_Objetivos_:
a – Liste todas as ações que, segundo o relato sobre a polícia e os estudantes, a polícia praticava ao abordar alguém que carregava um livro.
b – Retome o relato sobre a polícia e os estudantes, dando continuidade à narrativa a partir da última fala do policial.

_Trecho selecionado_:
┄┄┄┄┄┄┄┄┄┄
A situação política nacional, entretanto, ainda era a mesma do antecessor. 

A polícia paulista do governador indireto Paulo Egydio Martins (1928-2021), eleito pela Assembleia Legislativa, obedecia às ordens dos governos chamados revolucionários e vivia se engalfinhando com os estudantes, sempre rebeldes.

Polícia e estudantes viviam às turras, à semelhança de gato e cachorro.

São Paulo daqueles dias era um caldeirão político. Época das torturas, prisões arbitrárias, desaparecimento de políticos e militantes contrários ao regime e outras atrocidades mais.

Centro de Santo André, Rua General Glicério, bem no miolo da cidade, começo de noite quente e agitada. A polícia cercou um grupo de estudantes inofensivos que se dirigiam para suas escolas, depois de um dia de trabalho.

Eu estava lá, entre eles. Sobraçava um livro didático e um exemplar da Folha de S.Paulo.

Naquele tempo quem carregava um livro era suspeito. Quando a polícia abordava o sujeito, tomava o livro, revirava, folheava e fazia seguidas perguntas idiotas, como se livro fosse uma arma perigosíssima.

Era a paranoia da subversão.

Quem fosse flagrado com alguma publicação que fizesse qualquer referência a Karl Marx seria preso e interrogado, acusado de comunista e inimigo do Brasil.

O policial aproximou-se, arrogante:

– O que é isto debaixo do braço?

– Um livro, sabe o que é um livro?

Ele entendeu o deboche, virou uma fera.

– Está com gracinha? Quero saber o que tem dentro?

– Folhas, páginas, letras – respondi.

 A situação piorou.

-Está preso.
┄┄┄┄┄┄┄┄┄┄
_Registros de dados_:
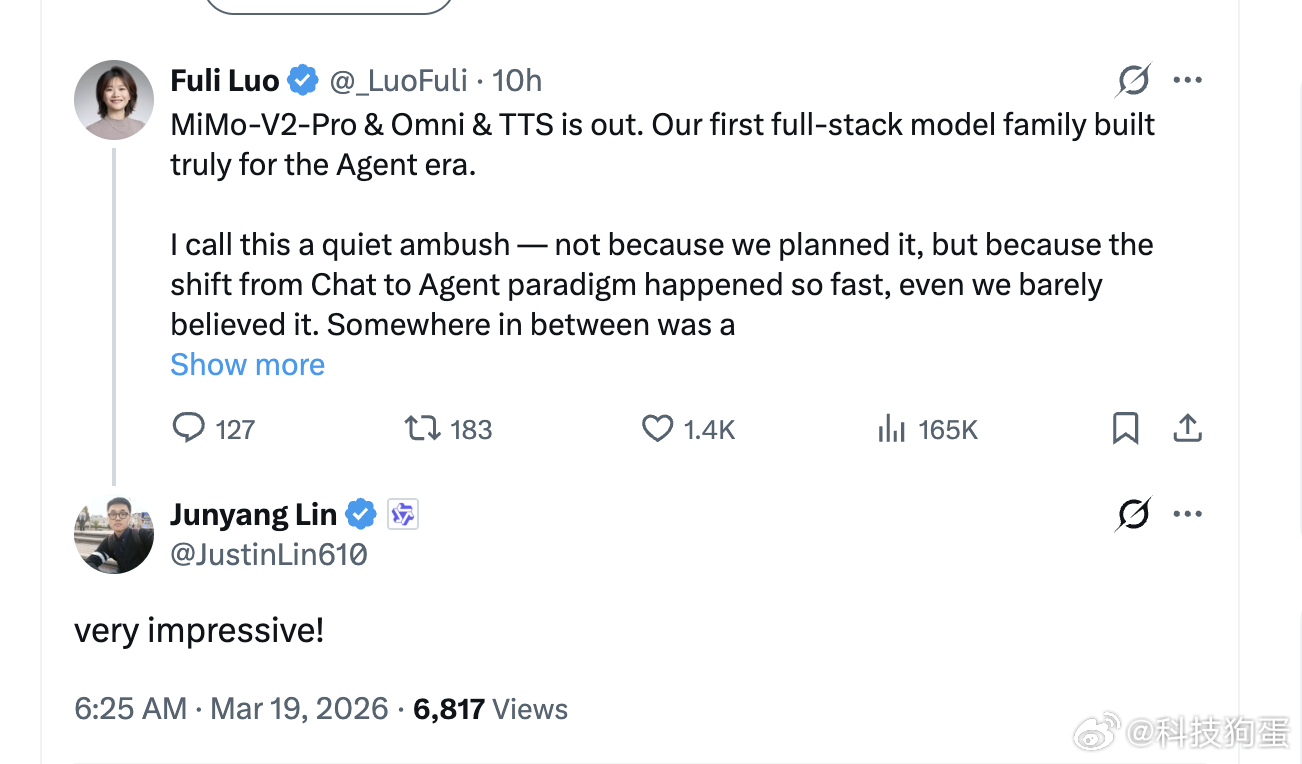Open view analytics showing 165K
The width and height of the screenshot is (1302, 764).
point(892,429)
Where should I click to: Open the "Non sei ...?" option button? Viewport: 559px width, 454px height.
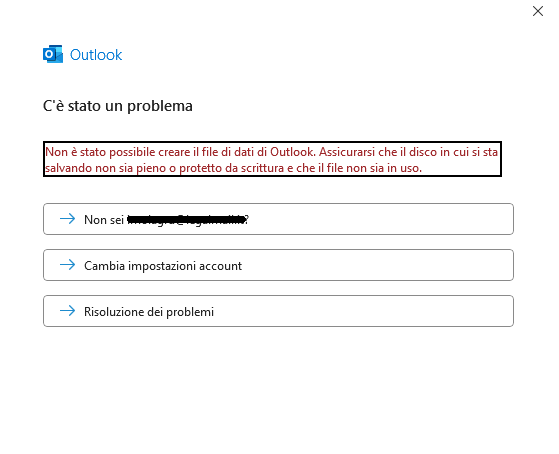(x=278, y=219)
┄┄┄┄┄┄┄┄┄┄
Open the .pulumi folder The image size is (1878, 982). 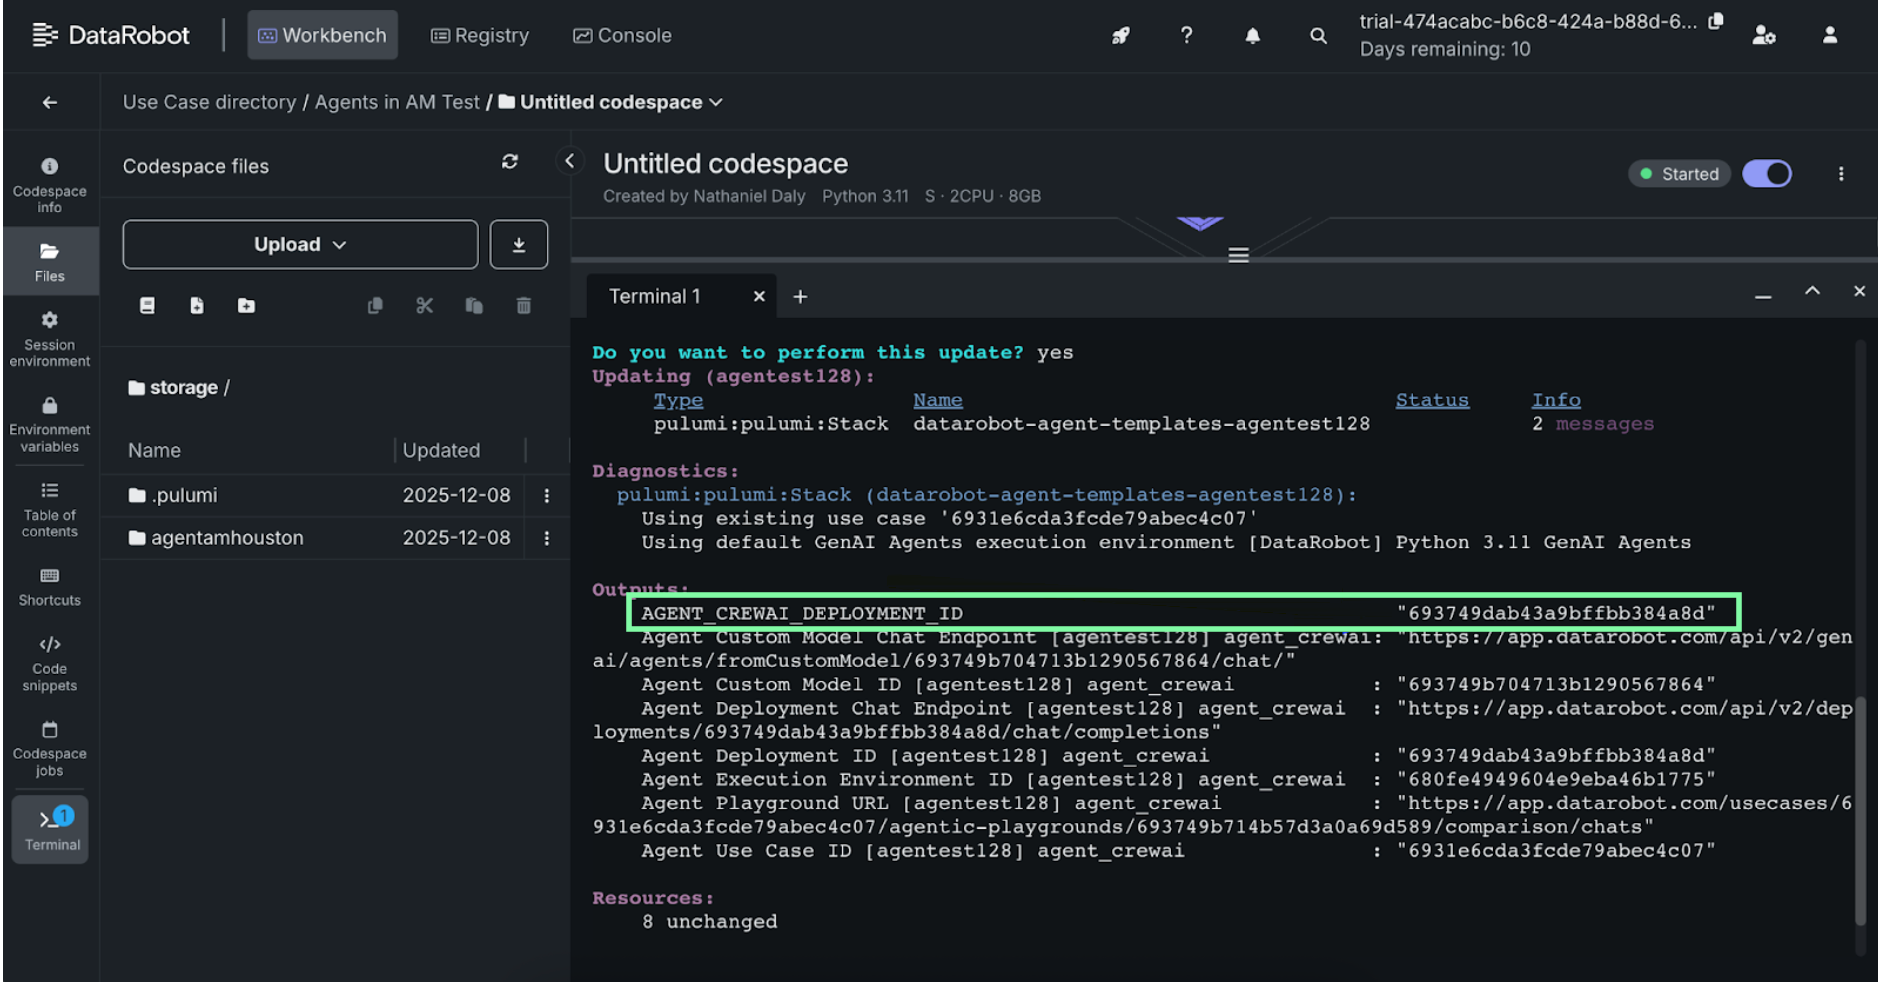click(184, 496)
┄┄┄┄┄┄┄┄┄┄
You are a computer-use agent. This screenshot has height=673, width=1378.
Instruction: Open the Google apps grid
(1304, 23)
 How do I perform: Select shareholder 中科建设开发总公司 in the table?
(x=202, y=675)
┄┄┄┄┄┄┄┄┄┄
_Respostas por tarefa_:
a –
- Tomava o livro.
- Revirava o livro.
- Folheava o livro.
- Fazia seguidas perguntas idiotas.

b –
Instalou-se um tumulto ao redor e fomos todos para a delegacia. Não éramos meliantes, tampouco subversivos, nem agitadores. Éramos estudantes pobres, cavando um futuro melhor. Saíamos do trabalho direto para a escola, sem comer.

Ficamos todos numa sala, sem móveis, confinados, sentados no chão, conversando, aguardando. Só de pirraça, nos deixaram mofando por algumas horas.

O tempo parecia interminável. Finalmente, chegou o delegado, cara de bravo, jeito de imbecil e pinta de idiota, carregando autoridade pelas ventas.

– Estão dispensados. Retirem-se antes que me arrependa.

Ainda muito jovem, foi o primeiro caso de abuso de autoridade que vi. A partir daquele dia resolvi estudar Direito.

Hoje, calejado pelas lides forenses, ainda me deparo com situações semelhantes. E quem vira uma fera sou eu, quando vejo injustiças, leis mal aplicadas, policiais imbecis, juízes arrogantes e menosprezo a pessoas humildes.

O humilde pela sua própria condição já vive humilhado. Por que espezinhá-lo? 

Nesse tempo de luta, aprendi muito e construí uma teoria inquestionável, modéstia à parte: todo agente público arrogante é imbecil.

E a autoridade em mãos de imbecis é sempre um perigo.